A Needed Shift Toward Deployment
At the beginning of the decade we seemed to assume that the job of the analyst or data scientist was to build a model, and that it would inevitably be implemented. But that turned out not to be the case; many models were not deployed for any number of reasons. Some companies even admit to deployment percentages of zero. As model creation gets more automated and presumably easier, that could free up analytical professionals to focus more on deployment issues. And as we argued in the 2020 Predictions and Priorities webcast, technologies like containerization and “MLOps” frameworks are also making deployment somewhat easier. We expect that the job focus of most analysts and data scientists will continue to shift toward deployment.
From Decentralized to Centralized to Coordinated
At the beginning of the decade, it was a common organizational strategy to aggregate a decentralized analytics group into a fully centralized organization. Centralizing analytics had a number of benefits; critical mass, the ability to form diverse teams for projects, and being able to rotate analysts among different types of projects. Of course, any centralized function can be bureaucratic. But in many cases, we believe it was the success of centralized groups that led to their own demise. Business leaders realized what analytical talent could do for their businesses, and decided that they wanted it reporting directly to them. In addition, the panoply of different analytical technologies and use cases meant that analytics could be applied virtually anywhere within a business. It’s difficult for a fully central group to service all those possibilities.
Organizational structures for analytics will continue to evolve, but they are arguably drifting toward pervasiveness. “Digital native” firms like Google, Amazon, and Facebook don’t typically have centralized or even coordinated analytics groups; instead, analytics and AI are everywhere. Virtually all decisions, strategies, and processes are supported by data and analytics. The lack of a central or even identifiable group of analysts and data scientists isn’t evidence that analytics are important, but just the opposite: the entire business is based on analytics.
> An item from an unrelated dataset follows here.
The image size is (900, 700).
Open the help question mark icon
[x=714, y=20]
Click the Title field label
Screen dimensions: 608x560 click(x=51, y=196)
The success of these analytically pervasive businesses—and the continued rapid rise in data in business and society—mean that analytics, data science, and AI will be with us for the foreseeable future. We simply can’t do without tools, methods, and talents that will help us make sense of all that data. As a result, no one could plausibly call analytics a fad or a movement that only took place in the 2010s. We’ll be writing it, being apart of it and sharing with you over the next decade, the fantastic and highly positive developments that will characterize the field by 2030.